JD Sports has defended reports that its executive chairman met with Footasylum boss amid an ongoing competition watchdog review.
The footwear giant’s executive chairman Peter Cowgill met with Footasylum chief Barry Bown, in a car park near Bury in Greater Manchester, this summer, in footage seen by the Sunday Times.
JD Sports said in a statement: “It is disappointing that the Sunday Times has not reported in a more balanced way on the highly irregular and potentially illegal covert surveillance undertaken by a third party for their own interests.
“JD hopes that a regulator, tasked with acting in the wider public interest, is able to more critically regard the actions of the third party for what they are.”
The Competition and Markets Authority’s (CMA) has been looking at trainer giant JD’s takeover of smaller rival Footasylum since spring 2019.
The watchdog’s initial enforcement order bans the two firms from an integration of Footasylum into JD.
While it does not prohibit meetings, the watchdog said “no business secrets, know-how, commercially sensitive information, intellectual property or any other information of a confidential or proprietary nature” can be shared.
Both parties denied any wrongdoing.
According to a source close to Cowgill, quoted in The Sunday Times, the duo met in the car park as a nearby cafe was shut and no business secrets were shared.
Cowgill suggested the video had been taken on behalf of a “key competitor”. He told the newspaper: “I’m not concerned by the footage in terms of any implications of business wrongdoing or incorrect conduct. But I am concerned – very – that a competitor is able to go to those lengths.”

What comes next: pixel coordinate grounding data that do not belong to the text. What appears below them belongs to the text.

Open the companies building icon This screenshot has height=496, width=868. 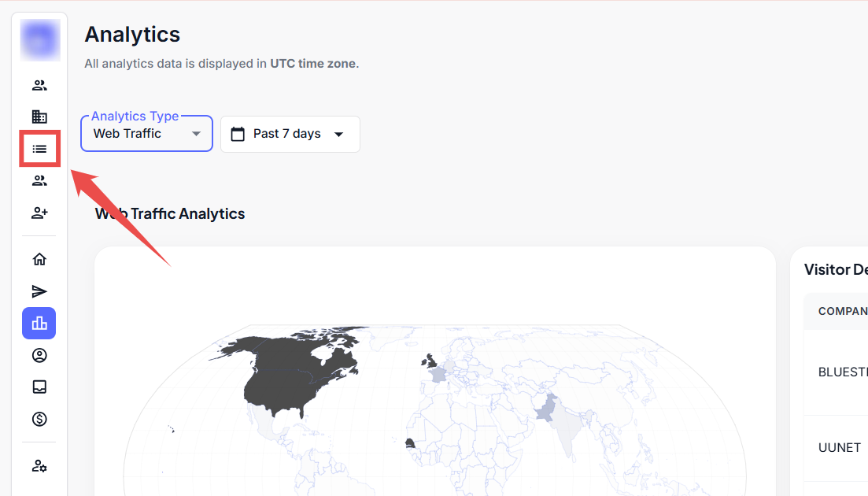[x=39, y=117]
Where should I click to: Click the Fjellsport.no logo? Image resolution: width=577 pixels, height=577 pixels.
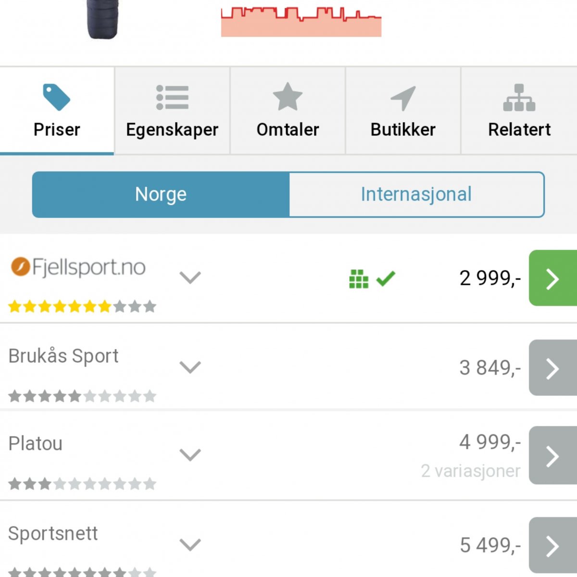pyautogui.click(x=78, y=267)
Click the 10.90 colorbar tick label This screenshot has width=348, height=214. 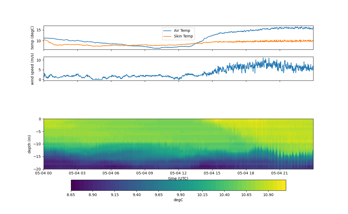point(268,195)
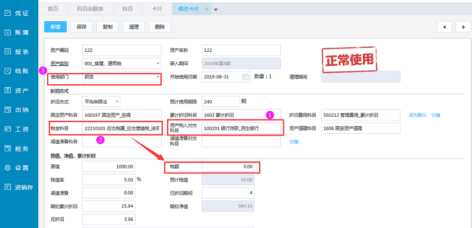Screen dimensions: 472x228
Task: Expand the 使用部门 dropdown showing 研发
Action: pos(158,77)
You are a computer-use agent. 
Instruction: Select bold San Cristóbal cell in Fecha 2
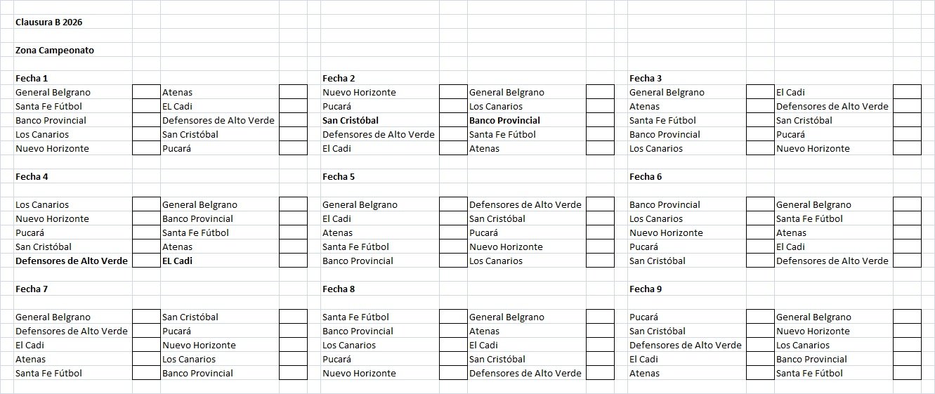380,120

CityA.M. understands the CMA is in the process of investigating whether the meeting constituted a breach of its interim order.

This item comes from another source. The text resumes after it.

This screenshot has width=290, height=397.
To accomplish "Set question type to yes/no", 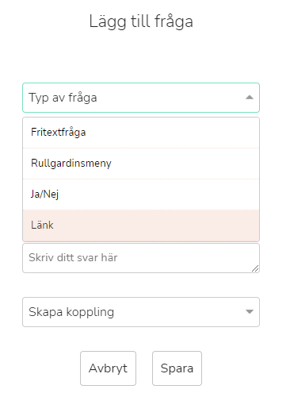I will [x=141, y=195].
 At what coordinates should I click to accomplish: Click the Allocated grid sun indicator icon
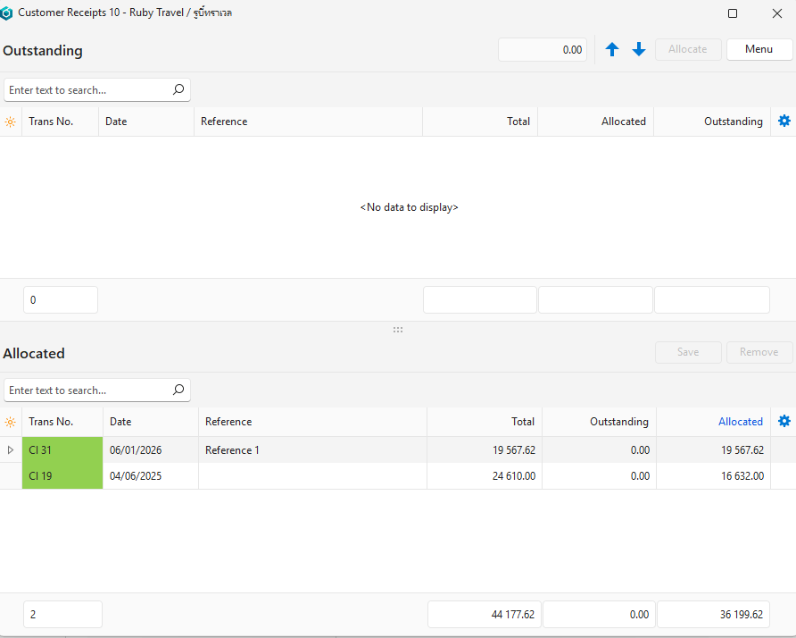(11, 422)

Every fortnight, the bosses of the two footwear firms and JD’s majority shareholder, Pentland Group, must write to the CMA to assure the watchdog that they have not breached the order.
Compliance taken seriously
The CMA said: “These rules are put in place to protect consumers and other businesses operating in that market as we investigate a merger. We take compliance very seriously and thoroughly investigate any potential breaches. Where there is clear evidence that a breach has occurred, we do not hesitate to take action.”

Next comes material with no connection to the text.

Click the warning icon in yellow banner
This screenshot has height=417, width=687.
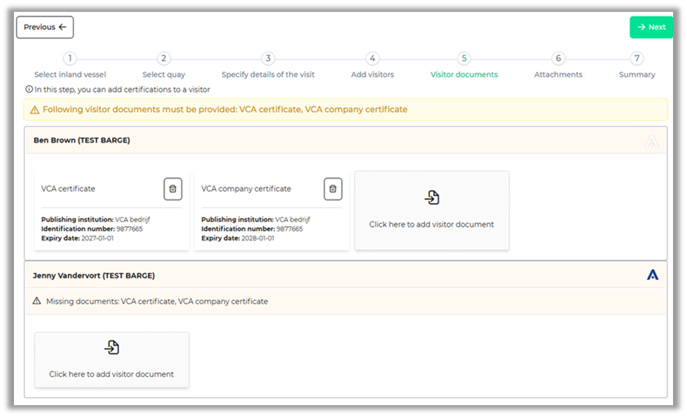pyautogui.click(x=35, y=110)
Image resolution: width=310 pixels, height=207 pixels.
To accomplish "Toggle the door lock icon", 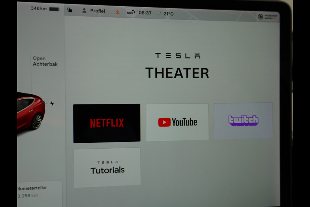I will pos(70,10).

JD said: “The brief meeting between Peter Cowgill and Barry Bown on July 5 was arranged in order to discuss Barry’s future involvement in the Footasylum business, a personal issue in relation to a family member of Mr Bown known to Mr Cowgill, and to reassure JD that Footasylum was doing everything it separately could to assist in obtaining CMA merger clearance.
“These are legitimate topics. The CMA is fully aware of this and other conversations having taken place.”
The watchdog instructed JD Sports to ditch its takeover of Footasylum this week, which the retailer pushed back against.